擬似言語の制御構造とは?条件分岐(if)と繰り返し(while・do-while・for)

公開: 更新: カテゴリ: テクノロジ系

30秒で結論

制御構造とは(全体像)

制御構造は、「どの順番で・どんな条件で処理を進めるか」を決める書き方のこと。擬似言語(科目B)では、これを読み解いて「最後にどうなるか」を追う問題がよく出る。

大きく2つ。

繰り返しにはwhile・do-while・forがあり、なかでも「条件をいつ判定するか」の違いが大事。これが「0回実行されることがあるか」を分ける。


詳しく:前判定と後判定だけ覚えれば戦える

ここが記事の心臓部。まずは条件分岐(if)

条件分岐 if

部分役割
if(条件)条件が成り立てば、その中の処理を行う
elseif(別条件)上が不成立で、別の条件が成り立てば行う
elseどれも不成立のとき行う

次に、よく問われる繰り返し3種。とくに判定のタイミングがポイントだ。

繰り返し3種

種類判定のタイミング最低実行回数
while最初に判定(前判定)0回(条件が最初から偽なら実行されない)
do-while最後に判定(後判定)1回(必ず1回は実行される)
for回数を指定指定回数

いちばん大事なのが、whileとdo-whileの違いwhileは処理の前に条件を見るので、条件が最初から偽なら1回も実行されないdo-whileは処理の後に条件を見るので、必ず最低1回は実行される。ここが頻出ポイントだ。

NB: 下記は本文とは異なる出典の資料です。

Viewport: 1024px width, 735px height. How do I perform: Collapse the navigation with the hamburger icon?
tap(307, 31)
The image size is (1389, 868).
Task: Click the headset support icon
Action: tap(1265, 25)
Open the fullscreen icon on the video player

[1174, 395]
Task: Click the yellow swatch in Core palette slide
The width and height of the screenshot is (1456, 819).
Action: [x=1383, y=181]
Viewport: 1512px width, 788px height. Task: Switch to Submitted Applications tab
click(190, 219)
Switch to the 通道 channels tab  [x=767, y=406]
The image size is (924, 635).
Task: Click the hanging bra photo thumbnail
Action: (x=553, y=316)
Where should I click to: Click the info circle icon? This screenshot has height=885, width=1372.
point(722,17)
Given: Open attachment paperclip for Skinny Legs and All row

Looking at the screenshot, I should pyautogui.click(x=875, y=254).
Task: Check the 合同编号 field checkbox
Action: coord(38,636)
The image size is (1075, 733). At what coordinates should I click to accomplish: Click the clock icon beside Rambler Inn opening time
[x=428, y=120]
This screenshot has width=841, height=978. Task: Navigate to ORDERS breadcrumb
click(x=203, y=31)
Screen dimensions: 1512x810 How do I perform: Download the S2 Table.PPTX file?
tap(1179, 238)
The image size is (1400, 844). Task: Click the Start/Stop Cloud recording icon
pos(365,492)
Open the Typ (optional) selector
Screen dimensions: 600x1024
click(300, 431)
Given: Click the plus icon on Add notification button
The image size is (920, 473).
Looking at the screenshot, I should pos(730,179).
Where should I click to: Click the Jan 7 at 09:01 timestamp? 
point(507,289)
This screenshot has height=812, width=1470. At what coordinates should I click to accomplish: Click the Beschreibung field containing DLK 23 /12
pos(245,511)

なお、whileの条件は「続ける条件(真の間くりかえす)」で、「終わる条件」ではない。途中でループを抜けるならbreak、その回だけ飛ばして次へ進むならcontinueを使う。

わかりやすく言い換えると

要するに、制御構造は「進む道と、繰り返すかどうかの分かれ道」だ。

if … 「もし雨なら傘を持つ」のような場合分け

while(前判定) … 「お腹がすいていたら食べる」。最初から空いていなければ、一度も食べない(0回ありうる)

do-while(後判定) … 「まず一口食べて、まだ食べたければ続ける」。とにかく最初の一口は必ず食べる(1回は実行)

つまり、判定が処理の前か後かで「0回実行されるか」「必ず1回実行されるか」が変わる、というわけだね。


試験のツボ

🔴 一番出る:whileとdo-whileの違い

①while=前判定。条件が最初から偽なら0回(実行されない)

②do-while=後判定。必ず最低1回は実行される

🔴 次に出る:条件の意味とループ制御

①whileの条件は「続ける条件」(真の間くりかえす)

②breakで抜ける、continueでその回だけ飛ばして次へ

🟡 押さえると安定:読解のコツ

①終了条件を確認(無限ループにならないか)

②変数の値を1行ずつ追う(トレース実行)


よくある間違い

「whileは必ず最低1回は実行される」→ ✗  whileは前判定なので、条件が最初から偽なら0回も実行されない。必ず1回はdo-while。

「whileの条件は『終わる条件』を書く」→ ✗  whileの条件は「続ける条件」(真の間くりかえす)。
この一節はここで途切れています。